At the stage of district-wide facility master planning, cost estimates are purposefully conceptual in nature. Every detail about every project is not yet known. Much will be learned as the designs for each proposed improvement evolve.
At the master planning stage, cost estimating is grounded in industry standard unit costs. The unit costs established for new construction,
modernization, and site improvements included within the FMPU are a result of a collaborative effort by SCCS’s team of design professional consultants. These median unit costs were developed from a data base of literally millions of square feet of similar project scope and experience.

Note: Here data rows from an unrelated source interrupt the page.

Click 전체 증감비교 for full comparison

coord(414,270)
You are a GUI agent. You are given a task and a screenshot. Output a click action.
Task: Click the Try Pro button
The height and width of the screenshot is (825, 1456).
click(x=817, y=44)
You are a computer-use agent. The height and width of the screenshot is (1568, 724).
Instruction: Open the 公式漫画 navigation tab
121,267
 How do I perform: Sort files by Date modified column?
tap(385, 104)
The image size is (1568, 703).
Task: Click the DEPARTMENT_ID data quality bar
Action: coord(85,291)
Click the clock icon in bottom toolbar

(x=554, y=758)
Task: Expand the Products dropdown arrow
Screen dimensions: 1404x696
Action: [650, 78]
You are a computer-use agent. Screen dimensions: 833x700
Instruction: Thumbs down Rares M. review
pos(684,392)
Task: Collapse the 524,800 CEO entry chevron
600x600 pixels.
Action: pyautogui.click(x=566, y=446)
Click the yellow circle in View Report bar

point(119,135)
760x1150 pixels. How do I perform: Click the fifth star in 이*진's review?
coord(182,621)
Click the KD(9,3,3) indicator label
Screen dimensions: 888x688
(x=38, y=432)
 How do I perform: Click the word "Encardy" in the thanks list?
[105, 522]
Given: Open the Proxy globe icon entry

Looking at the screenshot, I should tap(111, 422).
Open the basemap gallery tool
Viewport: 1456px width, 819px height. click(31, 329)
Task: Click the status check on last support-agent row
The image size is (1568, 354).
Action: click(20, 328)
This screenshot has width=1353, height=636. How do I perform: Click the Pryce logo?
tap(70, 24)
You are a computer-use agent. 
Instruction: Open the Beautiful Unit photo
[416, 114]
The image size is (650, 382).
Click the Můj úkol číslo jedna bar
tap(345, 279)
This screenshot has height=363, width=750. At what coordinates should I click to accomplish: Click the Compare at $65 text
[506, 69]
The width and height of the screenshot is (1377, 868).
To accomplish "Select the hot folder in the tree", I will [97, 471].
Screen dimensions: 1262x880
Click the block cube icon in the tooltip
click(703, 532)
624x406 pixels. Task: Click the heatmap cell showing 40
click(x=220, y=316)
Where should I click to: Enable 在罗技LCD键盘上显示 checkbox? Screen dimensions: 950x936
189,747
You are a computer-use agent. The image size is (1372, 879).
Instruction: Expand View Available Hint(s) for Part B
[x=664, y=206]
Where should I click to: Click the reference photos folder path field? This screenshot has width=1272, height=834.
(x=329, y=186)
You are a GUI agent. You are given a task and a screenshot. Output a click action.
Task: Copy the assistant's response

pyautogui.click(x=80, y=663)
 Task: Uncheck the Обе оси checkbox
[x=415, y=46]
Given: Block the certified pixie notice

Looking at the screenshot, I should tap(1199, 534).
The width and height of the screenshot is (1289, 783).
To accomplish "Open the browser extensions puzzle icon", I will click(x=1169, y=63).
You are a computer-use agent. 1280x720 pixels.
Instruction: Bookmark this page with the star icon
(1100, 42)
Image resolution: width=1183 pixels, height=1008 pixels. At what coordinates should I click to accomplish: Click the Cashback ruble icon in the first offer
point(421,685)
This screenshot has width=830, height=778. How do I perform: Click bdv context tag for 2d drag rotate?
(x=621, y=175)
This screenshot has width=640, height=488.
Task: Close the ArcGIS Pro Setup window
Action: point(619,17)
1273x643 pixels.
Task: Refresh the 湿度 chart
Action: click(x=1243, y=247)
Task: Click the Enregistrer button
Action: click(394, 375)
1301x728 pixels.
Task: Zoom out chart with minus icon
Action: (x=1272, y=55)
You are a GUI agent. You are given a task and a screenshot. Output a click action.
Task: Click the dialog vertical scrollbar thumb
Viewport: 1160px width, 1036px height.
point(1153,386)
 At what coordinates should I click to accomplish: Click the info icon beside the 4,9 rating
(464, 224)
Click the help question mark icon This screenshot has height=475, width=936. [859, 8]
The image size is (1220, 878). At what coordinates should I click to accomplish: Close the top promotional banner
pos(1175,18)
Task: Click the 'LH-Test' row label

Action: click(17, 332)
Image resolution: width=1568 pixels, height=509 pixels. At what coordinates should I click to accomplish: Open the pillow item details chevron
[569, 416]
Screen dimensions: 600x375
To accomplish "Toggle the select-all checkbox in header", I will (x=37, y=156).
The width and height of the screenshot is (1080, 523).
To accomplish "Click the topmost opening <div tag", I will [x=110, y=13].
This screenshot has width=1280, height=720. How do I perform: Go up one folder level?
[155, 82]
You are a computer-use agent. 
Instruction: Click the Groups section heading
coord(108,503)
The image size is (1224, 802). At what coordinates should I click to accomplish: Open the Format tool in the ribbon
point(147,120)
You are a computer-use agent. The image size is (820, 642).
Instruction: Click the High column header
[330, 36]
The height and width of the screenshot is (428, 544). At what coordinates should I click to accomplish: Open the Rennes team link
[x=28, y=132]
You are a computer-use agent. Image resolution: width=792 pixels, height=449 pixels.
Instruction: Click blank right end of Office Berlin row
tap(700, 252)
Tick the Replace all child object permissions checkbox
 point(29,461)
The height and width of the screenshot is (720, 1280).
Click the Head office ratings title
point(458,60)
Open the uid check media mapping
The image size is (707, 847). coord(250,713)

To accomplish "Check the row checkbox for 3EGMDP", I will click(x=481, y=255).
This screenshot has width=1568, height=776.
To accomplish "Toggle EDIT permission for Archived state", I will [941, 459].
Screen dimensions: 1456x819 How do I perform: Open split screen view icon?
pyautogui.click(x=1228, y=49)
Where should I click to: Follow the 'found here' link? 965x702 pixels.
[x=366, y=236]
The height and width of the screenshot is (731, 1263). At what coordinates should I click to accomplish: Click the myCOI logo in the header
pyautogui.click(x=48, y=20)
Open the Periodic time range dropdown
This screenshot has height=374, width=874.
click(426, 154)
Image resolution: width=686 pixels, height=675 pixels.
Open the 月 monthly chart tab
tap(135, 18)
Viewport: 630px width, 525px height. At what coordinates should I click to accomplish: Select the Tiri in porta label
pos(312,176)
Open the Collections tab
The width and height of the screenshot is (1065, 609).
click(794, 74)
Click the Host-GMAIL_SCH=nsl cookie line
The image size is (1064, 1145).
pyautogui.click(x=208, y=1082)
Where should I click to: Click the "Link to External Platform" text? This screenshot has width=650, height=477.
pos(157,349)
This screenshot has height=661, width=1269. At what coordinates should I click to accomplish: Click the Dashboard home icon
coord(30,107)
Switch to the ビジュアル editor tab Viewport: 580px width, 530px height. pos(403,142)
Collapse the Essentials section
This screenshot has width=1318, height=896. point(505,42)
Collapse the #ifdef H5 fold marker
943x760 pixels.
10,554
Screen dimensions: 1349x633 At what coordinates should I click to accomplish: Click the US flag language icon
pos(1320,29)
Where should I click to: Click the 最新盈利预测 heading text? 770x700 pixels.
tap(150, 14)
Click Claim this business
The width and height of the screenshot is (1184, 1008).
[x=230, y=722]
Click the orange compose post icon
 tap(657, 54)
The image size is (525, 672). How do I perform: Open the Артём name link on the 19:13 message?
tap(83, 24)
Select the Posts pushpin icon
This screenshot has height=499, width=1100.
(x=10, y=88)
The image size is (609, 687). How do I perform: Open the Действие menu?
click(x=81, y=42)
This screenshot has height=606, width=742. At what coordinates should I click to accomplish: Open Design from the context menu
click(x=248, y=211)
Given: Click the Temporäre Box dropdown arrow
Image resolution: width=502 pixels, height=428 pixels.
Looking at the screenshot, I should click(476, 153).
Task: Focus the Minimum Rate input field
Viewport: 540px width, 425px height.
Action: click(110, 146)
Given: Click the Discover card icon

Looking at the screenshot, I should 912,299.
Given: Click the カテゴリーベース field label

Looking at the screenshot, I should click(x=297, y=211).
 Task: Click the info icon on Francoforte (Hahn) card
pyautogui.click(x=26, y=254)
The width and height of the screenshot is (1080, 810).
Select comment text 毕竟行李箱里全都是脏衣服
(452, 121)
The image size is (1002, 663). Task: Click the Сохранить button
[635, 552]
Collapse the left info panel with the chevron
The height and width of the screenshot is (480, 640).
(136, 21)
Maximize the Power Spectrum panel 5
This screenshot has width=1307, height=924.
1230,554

Project cost estimates differ from construction cost estimates. Hard construction costs include the actual ‘brick and mortar’ costs for the contemplated improvements along with a reasonable multiplier for the contractor’s administration, overhead, etc. Soft costs are in addition to hard construction costs and generally include design, plan review, inspection, and agency fees. Here again, industry standard multipliers are used. These soft costs, in addition to the hard construction costs make up the Total Project Cost. SCCS FMPU used actual contractor costs for labor, materials, bonds, insurance, general conditions, overhead and profit based on costs in June 2022. The Soft cost equal to 20% of the construction costs plus contingency cost. This includes DSA fees, testing and inspection costs, Inspector costs, architect/engineering fees, miscellaneous agency fees, legal fees and printing, and travel expenses.
Thanks to the passage of General Obligation Bond Measures A and B by the Santa Cruz communities, numerous upgrades have been accomplished at all school sites across the district. As you review the Facility Master Plan Update, all projects shown on the Current Master Plans that have been recently completed or are in progress have been funded by Measures A and B. All projects identified on the Proposed Future Master Plans will be funded by future district Bonds.
Contingency planning is as much an art as a science. Contingency factors typically shrink as projects evolve through design, final drawings, permitting, bidding, and construction. They are the highest at the master planning stage. In this earliest of diagrammatic stages there is much still to be known about each project’s scope, budget, and schedule. Rather than carrying this factor as a distinct line item, the contingency factor included in the SCCS FMPU is equal to 10% of the construction cost. This is to account for unforeseen conditions and additional scope of work which may arise based on the preliminary nature of the estimate.
Escalation may be the most difficult aspect of assigning costs at the master planning level. Escalation, or inflation, is tied to time. The design/construction industry uses the mid-point of construction as the standard when preparing hard bids and estimates. However, with a master plan it is difficult to assign a particular year to each particular project without first developing a hard and fast implementation plan (project timeline). The SCCS FMPU does not include such an implementation plan. Actual amount of escalation is dependent on when project is constructed and economy and will vary greatly. It is advised to include a 20% escalation contingency on overall program wide costs.This then means that earlier projects will be less impacted by escalation whereas later projects will be more impacted.